**WRITTEN PROBLEM:** Pick out every line of the records that contains the word "height" and copy each one.

**LISTING:**

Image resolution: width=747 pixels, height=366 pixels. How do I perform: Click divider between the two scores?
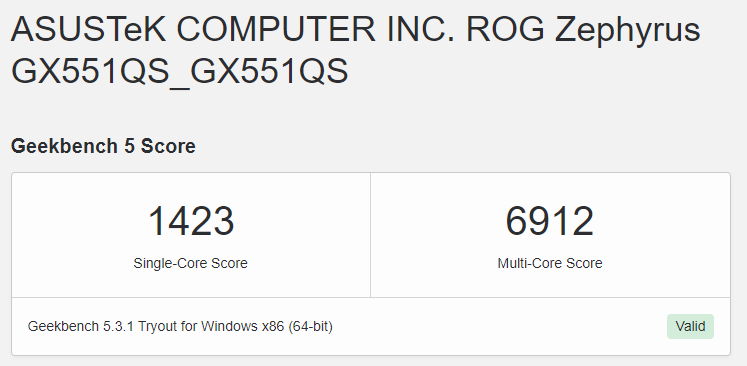click(x=370, y=235)
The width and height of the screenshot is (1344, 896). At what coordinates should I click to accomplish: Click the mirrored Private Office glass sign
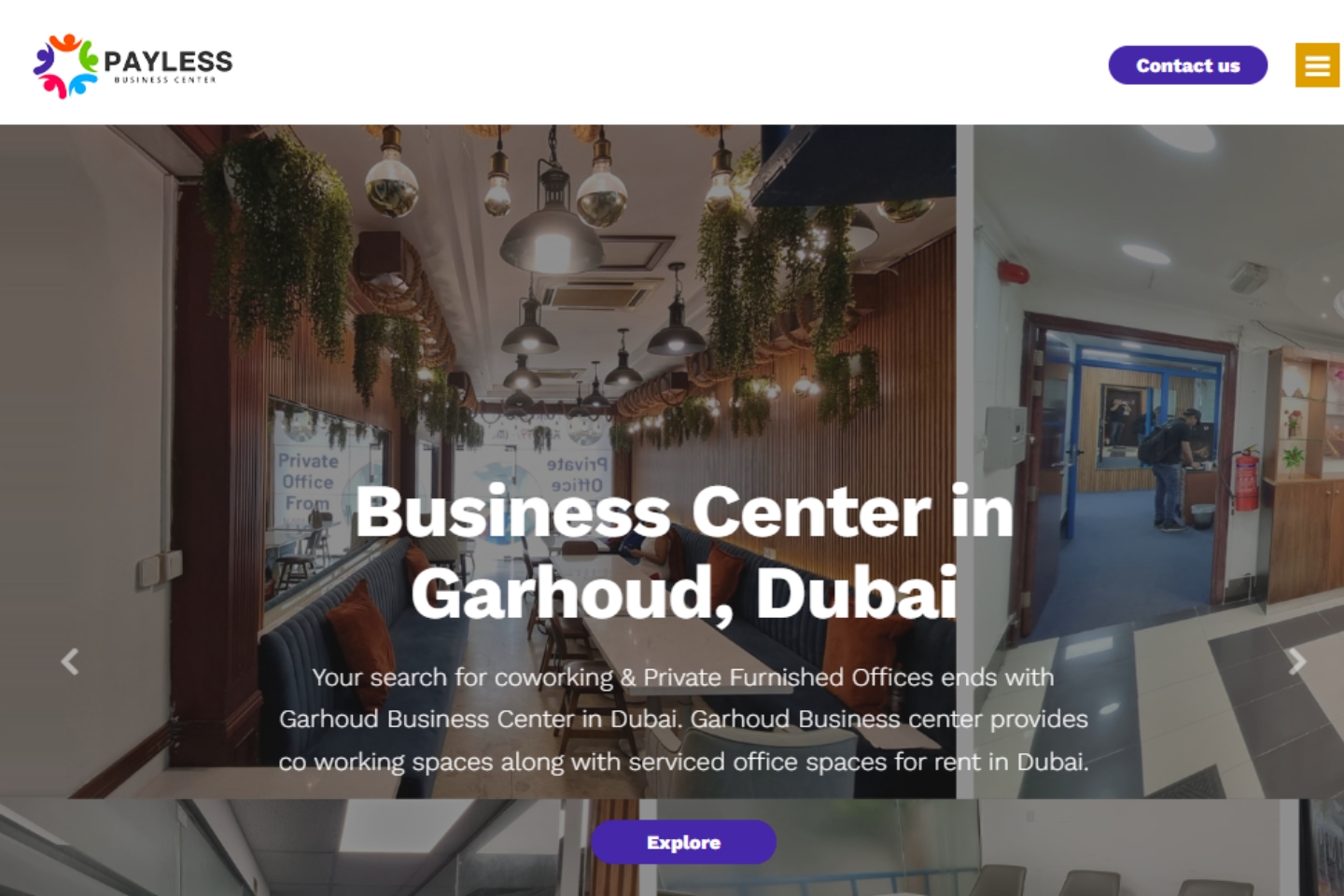[x=576, y=474]
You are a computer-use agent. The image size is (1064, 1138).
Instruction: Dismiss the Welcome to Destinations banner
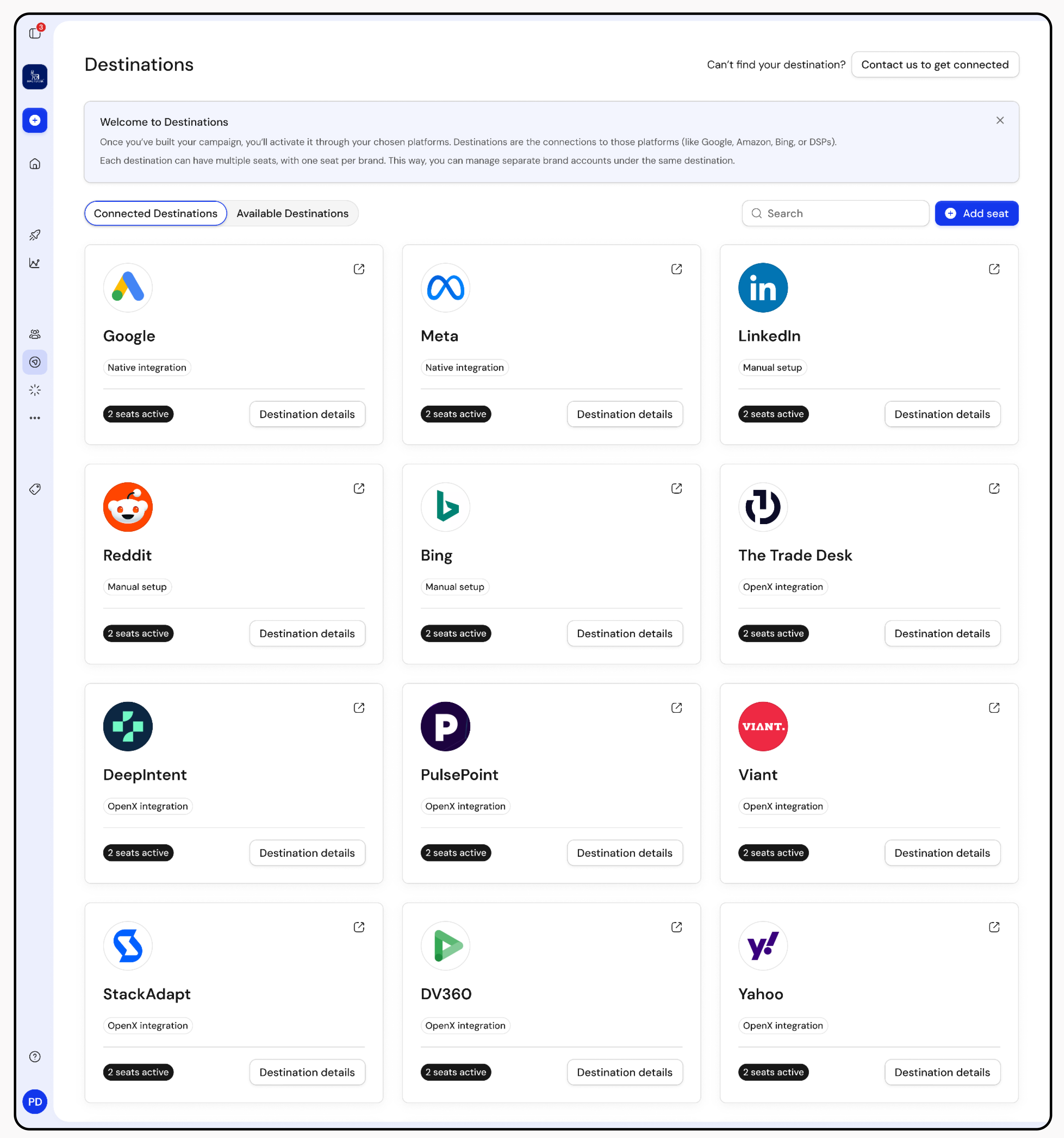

**RESULT OF THE EXERCISE:**
Image resolution: width=747 pixels, height=366 pixels. How do I perform: Click divider between the two scores?
The width and height of the screenshot is (1344, 896). At what coordinates should I click to accomplish: Click the mirrored Private Office glass sign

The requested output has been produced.